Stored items

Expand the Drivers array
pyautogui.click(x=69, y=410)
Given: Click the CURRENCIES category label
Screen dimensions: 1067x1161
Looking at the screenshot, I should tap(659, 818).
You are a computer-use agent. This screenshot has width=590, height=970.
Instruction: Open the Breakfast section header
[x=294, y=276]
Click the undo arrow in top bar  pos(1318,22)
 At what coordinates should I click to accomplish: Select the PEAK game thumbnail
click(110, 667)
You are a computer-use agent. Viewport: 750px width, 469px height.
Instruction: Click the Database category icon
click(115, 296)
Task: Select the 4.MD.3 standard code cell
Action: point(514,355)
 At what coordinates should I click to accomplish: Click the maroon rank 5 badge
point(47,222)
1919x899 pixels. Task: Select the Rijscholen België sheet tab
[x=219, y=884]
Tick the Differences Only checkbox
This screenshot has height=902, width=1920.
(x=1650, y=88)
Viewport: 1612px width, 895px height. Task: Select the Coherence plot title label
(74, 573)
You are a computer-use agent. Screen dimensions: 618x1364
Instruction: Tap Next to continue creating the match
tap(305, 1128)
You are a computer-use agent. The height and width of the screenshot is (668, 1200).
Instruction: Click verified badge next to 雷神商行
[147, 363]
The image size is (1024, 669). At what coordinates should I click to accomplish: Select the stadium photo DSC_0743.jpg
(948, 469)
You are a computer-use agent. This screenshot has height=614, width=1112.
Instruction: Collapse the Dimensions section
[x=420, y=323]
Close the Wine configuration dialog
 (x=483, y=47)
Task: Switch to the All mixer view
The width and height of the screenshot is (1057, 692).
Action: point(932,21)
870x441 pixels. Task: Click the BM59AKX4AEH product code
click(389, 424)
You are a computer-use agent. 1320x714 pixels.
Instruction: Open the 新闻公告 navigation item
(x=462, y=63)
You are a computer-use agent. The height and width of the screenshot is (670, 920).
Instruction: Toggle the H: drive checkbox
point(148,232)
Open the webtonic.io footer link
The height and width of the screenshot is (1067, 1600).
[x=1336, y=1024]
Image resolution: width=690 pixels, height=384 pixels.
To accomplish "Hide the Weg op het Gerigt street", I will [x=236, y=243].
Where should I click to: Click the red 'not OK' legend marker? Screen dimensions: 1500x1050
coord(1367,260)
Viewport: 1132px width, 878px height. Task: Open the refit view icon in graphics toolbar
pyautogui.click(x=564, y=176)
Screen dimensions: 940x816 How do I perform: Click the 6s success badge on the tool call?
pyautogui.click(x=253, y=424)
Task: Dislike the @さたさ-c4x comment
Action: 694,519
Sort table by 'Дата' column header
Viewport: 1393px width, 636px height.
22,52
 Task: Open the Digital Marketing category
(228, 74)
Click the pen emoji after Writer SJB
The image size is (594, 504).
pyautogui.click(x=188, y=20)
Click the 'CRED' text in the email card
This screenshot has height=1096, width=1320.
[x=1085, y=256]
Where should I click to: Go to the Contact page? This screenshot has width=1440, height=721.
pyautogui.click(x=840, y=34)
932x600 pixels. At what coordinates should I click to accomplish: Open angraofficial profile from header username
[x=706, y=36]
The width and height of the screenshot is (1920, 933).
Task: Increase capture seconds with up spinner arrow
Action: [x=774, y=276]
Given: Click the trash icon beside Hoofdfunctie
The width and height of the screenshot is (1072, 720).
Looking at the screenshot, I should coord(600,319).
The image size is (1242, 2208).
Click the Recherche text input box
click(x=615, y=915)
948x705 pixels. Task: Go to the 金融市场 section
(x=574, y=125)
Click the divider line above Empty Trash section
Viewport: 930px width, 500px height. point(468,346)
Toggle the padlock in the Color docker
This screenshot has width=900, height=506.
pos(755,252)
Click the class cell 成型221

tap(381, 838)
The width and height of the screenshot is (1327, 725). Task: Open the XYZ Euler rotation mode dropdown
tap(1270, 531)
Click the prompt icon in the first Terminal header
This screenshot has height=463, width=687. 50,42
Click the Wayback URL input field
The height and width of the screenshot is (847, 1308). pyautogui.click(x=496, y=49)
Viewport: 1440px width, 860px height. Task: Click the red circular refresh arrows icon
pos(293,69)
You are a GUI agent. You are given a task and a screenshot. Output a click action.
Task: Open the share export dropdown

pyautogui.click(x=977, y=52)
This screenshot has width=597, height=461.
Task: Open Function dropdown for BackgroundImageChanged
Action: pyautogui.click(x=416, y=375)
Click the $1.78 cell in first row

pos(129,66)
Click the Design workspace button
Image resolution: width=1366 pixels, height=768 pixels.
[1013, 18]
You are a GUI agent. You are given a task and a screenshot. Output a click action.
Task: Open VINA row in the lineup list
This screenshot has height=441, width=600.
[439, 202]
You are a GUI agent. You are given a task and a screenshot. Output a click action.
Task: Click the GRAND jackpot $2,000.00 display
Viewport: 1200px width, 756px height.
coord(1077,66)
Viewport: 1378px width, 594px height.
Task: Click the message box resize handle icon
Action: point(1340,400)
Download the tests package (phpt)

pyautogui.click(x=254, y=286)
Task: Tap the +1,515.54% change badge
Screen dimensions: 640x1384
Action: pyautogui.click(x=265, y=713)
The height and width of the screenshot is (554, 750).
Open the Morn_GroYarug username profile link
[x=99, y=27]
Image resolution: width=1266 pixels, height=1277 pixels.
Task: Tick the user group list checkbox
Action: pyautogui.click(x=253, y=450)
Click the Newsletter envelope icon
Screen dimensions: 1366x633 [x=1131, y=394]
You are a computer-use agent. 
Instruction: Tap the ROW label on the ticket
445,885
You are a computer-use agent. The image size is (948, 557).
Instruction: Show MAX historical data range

■ **Work item**: Output the records verbatim, from the first line to the last.

■ **Reply to the task**:
Expand the Drivers array
pyautogui.click(x=69, y=410)
Given: Click the CURRENCIES category label
Screen dimensions: 1067x1161
Looking at the screenshot, I should tap(659, 818).
You are a computer-use agent. This screenshot has width=590, height=970.
Instruction: Open the Breakfast section header
[x=294, y=276]
Click the undo arrow in top bar  pos(1318,22)
 At what coordinates should I click to accomplish: Select the PEAK game thumbnail
click(110, 667)
You are a computer-use agent. Viewport: 750px width, 469px height.
Instruction: Click the Database category icon
click(115, 296)
Task: Select the 4.MD.3 standard code cell
Action: point(514,355)
 At what coordinates should I click to accomplish: Click the maroon rank 5 badge
point(47,222)
1919x899 pixels. Task: Select the Rijscholen België sheet tab
[x=219, y=884]
Tick the Differences Only checkbox
This screenshot has height=902, width=1920.
(x=1650, y=88)
Viewport: 1612px width, 895px height. Task: Select the Coherence plot title label
(74, 573)
You are a computer-use agent. Screen dimensions: 618x1364
Instruction: Tap Next to continue creating the match
tap(305, 1128)
You are a computer-use agent. The height and width of the screenshot is (668, 1200).
Instruction: Click verified badge next to 雷神商行
[147, 363]
The image size is (1024, 669). At what coordinates should I click to accomplish: Select the stadium photo DSC_0743.jpg
(948, 469)
You are a computer-use agent. This screenshot has height=614, width=1112.
Instruction: Collapse the Dimensions section
[x=420, y=323]
Close the Wine configuration dialog
 (x=483, y=47)
Task: Switch to the All mixer view
The width and height of the screenshot is (1057, 692).
Action: point(932,21)
870x441 pixels. Task: Click the BM59AKX4AEH product code
click(389, 424)
You are a computer-use agent. 1320x714 pixels.
Instruction: Open the 新闻公告 navigation item
(x=462, y=63)
You are a computer-use agent. The height and width of the screenshot is (670, 920).
Instruction: Toggle the H: drive checkbox
point(148,232)
Open the webtonic.io footer link
The height and width of the screenshot is (1067, 1600).
[x=1336, y=1024]
Image resolution: width=690 pixels, height=384 pixels.
To accomplish "Hide the Weg op het Gerigt street", I will [x=236, y=243].
Where should I click to: Click the red 'not OK' legend marker? Screen dimensions: 1500x1050
coord(1367,260)
Viewport: 1132px width, 878px height. Task: Open the refit view icon in graphics toolbar
pyautogui.click(x=564, y=176)
Screen dimensions: 940x816 How do I perform: Click the 6s success badge on the tool call?
pyautogui.click(x=253, y=424)
Task: Dislike the @さたさ-c4x comment
Action: 694,519
Sort table by 'Дата' column header
Viewport: 1393px width, 636px height.
22,52
 Task: Open the Digital Marketing category
(228, 74)
Click the pen emoji after Writer SJB
The image size is (594, 504).
pyautogui.click(x=188, y=20)
Click the 'CRED' text in the email card
This screenshot has height=1096, width=1320.
[x=1085, y=256]
Where should I click to: Go to the Contact page? This screenshot has width=1440, height=721.
pyautogui.click(x=840, y=34)
932x600 pixels. At what coordinates should I click to accomplish: Open angraofficial profile from header username
[x=706, y=36]
The width and height of the screenshot is (1920, 933).
Task: Increase capture seconds with up spinner arrow
Action: [x=774, y=276]
Given: Click the trash icon beside Hoofdfunctie
The width and height of the screenshot is (1072, 720).
Looking at the screenshot, I should coord(600,319).
The image size is (1242, 2208).
Click the Recherche text input box
click(x=615, y=915)
948x705 pixels. Task: Go to the 金融市场 section
(x=574, y=125)
Click the divider line above Empty Trash section
Viewport: 930px width, 500px height. point(468,346)
Toggle the padlock in the Color docker
This screenshot has width=900, height=506.
pos(755,252)
Click the class cell 成型221

tap(381, 838)
The width and height of the screenshot is (1327, 725). Task: Open the XYZ Euler rotation mode dropdown
tap(1270, 531)
Click the prompt icon in the first Terminal header
This screenshot has height=463, width=687. 50,42
Click the Wayback URL input field
The height and width of the screenshot is (847, 1308). pyautogui.click(x=496, y=49)
Viewport: 1440px width, 860px height. Task: Click the red circular refresh arrows icon
pos(293,69)
You are a GUI agent. You are given a task and a screenshot. Output a click action.
Task: Open the share export dropdown

pyautogui.click(x=977, y=52)
This screenshot has width=597, height=461.
Task: Open Function dropdown for BackgroundImageChanged
Action: pyautogui.click(x=416, y=375)
Click the $1.78 cell in first row

pos(129,66)
Click the Design workspace button
Image resolution: width=1366 pixels, height=768 pixels.
[1013, 18]
You are a GUI agent. You are given a task and a screenshot. Output a click action.
Task: Open VINA row in the lineup list
This screenshot has height=441, width=600.
[439, 202]
You are a GUI agent. You are given a task and a screenshot. Output a click action.
Task: Click the GRAND jackpot $2,000.00 display
Viewport: 1200px width, 756px height.
coord(1077,66)
Viewport: 1378px width, 594px height.
Task: Click the message box resize handle icon
Action: point(1340,400)
Download the tests package (phpt)

pyautogui.click(x=254, y=286)
Task: Tap the +1,515.54% change badge
Screen dimensions: 640x1384
Action: pyautogui.click(x=265, y=713)
The height and width of the screenshot is (554, 750).
Open the Morn_GroYarug username profile link
[x=99, y=27]
Image resolution: width=1266 pixels, height=1277 pixels.
Task: Tick the user group list checkbox
Action: pyautogui.click(x=253, y=450)
Click the Newsletter envelope icon
Screen dimensions: 1366x633 [x=1131, y=394]
You are a computer-use agent. 
Instruction: Tap the ROW label on the ticket
445,885
You are a computer-use agent. The image size is (948, 557).
Instruction: Show MAX historical data range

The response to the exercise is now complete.